La expansión había permitido un salto en los niveles de consumo de los sectores más postergados de la población. A su vez, los Estados, asociados a través de los impuestos a esa ola de riqueza, ampliaron la cobertura social. Así se crearon las denominadas nuevas clases medias. El ciclo descendente, iniciado en 2013, produjo una retracción. Y desencadenó un malestar social que tiene manifestaciones diferentes. En Chile se expresa con una convulsión interminable. En Ecuador, con la protesta enfocada en el precio de los combustibles. En Argentina, con el caudaloso repudio a la gestión de Mauricio Macri.

Esta atmósfera de insatisfacción material es el telón de fondo de las movilizaciones callejeras de estos días. América Latina reproduce un fenómeno global: las redes digitales permiten concentrar en pocas horas decenas de miles de personas. En algunos países, como Bolivia o Ecuador, la gente marcha detrás de consignas específicas. Existe allí un mínimo grado de organización que permitiría, llegado el caso, negociar. En Chile, en cambio, las marchas son distintas. Se inspiran en reclamos infinitos y es muy difícil identificar a un líder. Otro signo diferencial es la ferocidad. Una violencia que suele estar encapsulada en la vida cotidiana de los pobres, invade ahora los barrios elegantes y conecta lo que, por muchísimo tiempo, había estado separado. Aparecen, además, escenas de vandalismo que sólo se pueden comprender cuando se incorpora un actor que, desde hace algunos años, se ha vuelto inocultable: la droga, comercializada por redes delincuenciales.

El clima de desasosiego, que por momentos desata la furia, hace que la reposición del orden se convierta en un problema de difícil solución. En Chile y en Bolivia se advierte que las policías han sido desbordadas. Los Gobiernos convocan, entonces, al Ejército. Pero los militares se niegan a intervenir sin un marco de protección legal. Esta resistencia es el resultado del lento y constante avance de la defensa de los derechos humanos en la política regional. Las Fuerzas Armadas negaron al chileno Sebastián Piñera el auxilio que él les reclamó hace una semana. Le hicieron saber que sólo participarían de la represión en el marco de garantías expresas otorgadas por la Justicia y el Congreso. Garantías imposibles de obtener. Mientras tanto, Piñera se hace cargo de los atropellos ilegales cometidos por muchos agentes del orden durante las últimas semanas. Jeannine Áñez, la autoproclamada presidenta de Bolivia, tomó otro camino: firmó un decreto liberando de responsabilidad penal a los soldados que, para reponer la estabilidad, “actúen en legítima defensa o en estado de necesidad”. Muchos organismos de Derechos Humanos, empezando por la Comisión Interamericana, encendieron una alarma frente a una peligrosísima medida, que puede confundirse con un permiso para cometer abusos.

━━━━━━━━

OBJETIVO DEL EJERCICIO - Prolonga el texto sobre el malestar social en América Latina a partir de su última oración.

DATOS DISPONIBLES -
━━━━━━━━

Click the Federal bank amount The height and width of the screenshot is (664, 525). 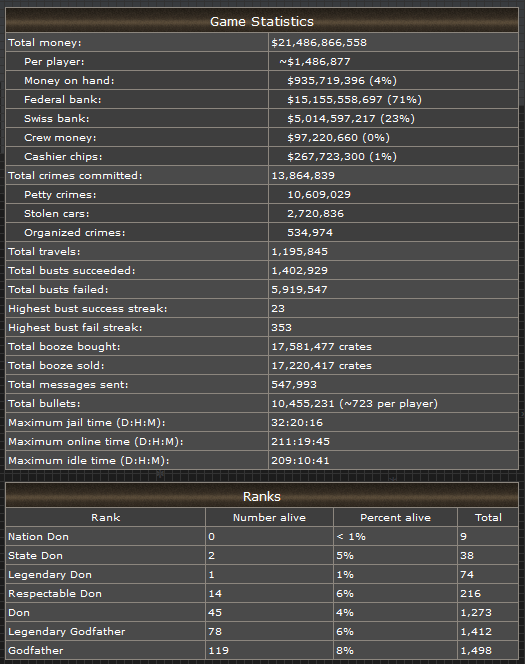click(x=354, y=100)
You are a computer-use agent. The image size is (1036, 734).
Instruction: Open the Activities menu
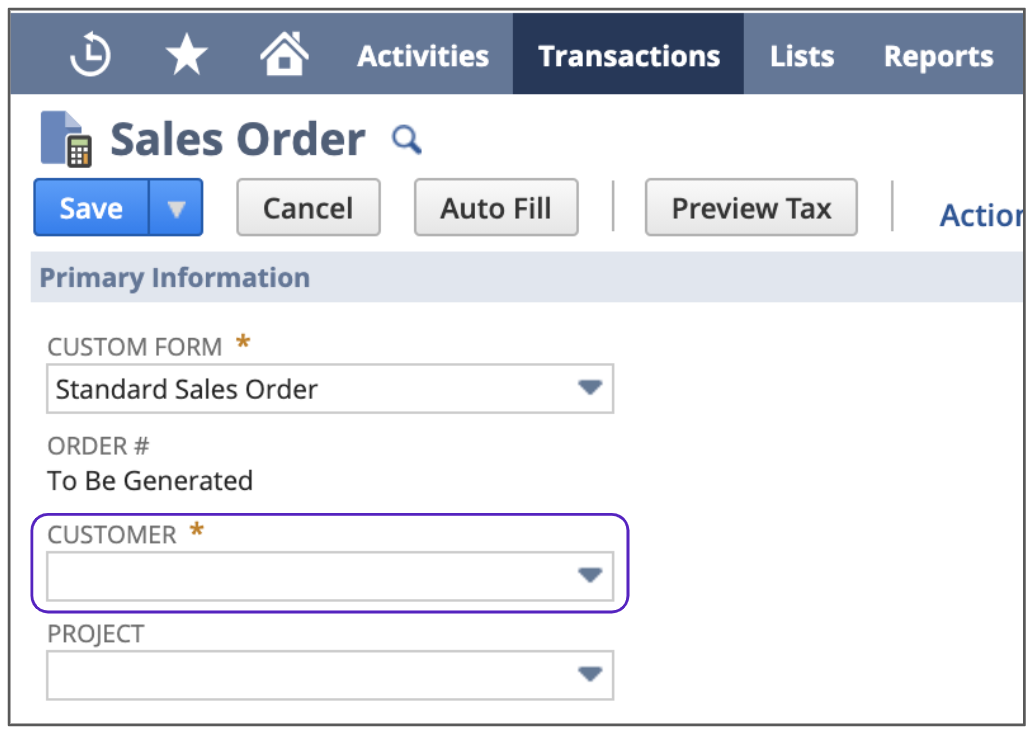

━━━━━━━━

RESPUESTA DEL EJERCICIO -
Estas nuevas circunstancias inauguran una discusión sobre el concepto de golpe de Estado. La prescindencia, que puede llegar a desobediencia, del aparato represivo del Estado para asegurar la tranquilidad, combinada con el estado de convulsión pública, pueden determinar la caída deliberada de un Gobierno. Es el reclamo del boliviano Evo Morales: fue víctima de un golpe por omisión. Es lo que podría suceder en Chile si el pedido de renuncia de Piñera sigue montada en una corriente de violencia.

El parecido entre Bolivia y Chile es limitado. El conflicto boliviano está originado en la sistemática manipulación institucional de Morales. El presidente exiliado en México ignoró la voluntad popular en febrero de 2016, cuando la ciudadanía se pronunció en un referéndum, negándole la oportunidad de postularse para otra reelección. Morales consiguió un dictamen judicial que asegurara que la posibilidad de postularse para un nuevo mandato es un derecho humano. Volvió a ignorar a su pueblo cuando llamó a elecciones y cometió fraude, según reconoció al convocar otros comicios. Morales encarnó así otra novedad de época, que ya se registró en la Venezuela de Nicolás Maduro. Es la que analizó Steve Levitsky en su libro Cómo mueren las democracias. Este profesor de Harvard sostiene que el sistema democrático puede derrumbarse no sólo por un ataque externo, como sucedió a lo largo del siglo XX tantas veces. También puede corroerse desde dentro. Por ejemplo, cuando un líder autoritario se va apropiando, en busca de la perpetuidad, de los mecanismos de control.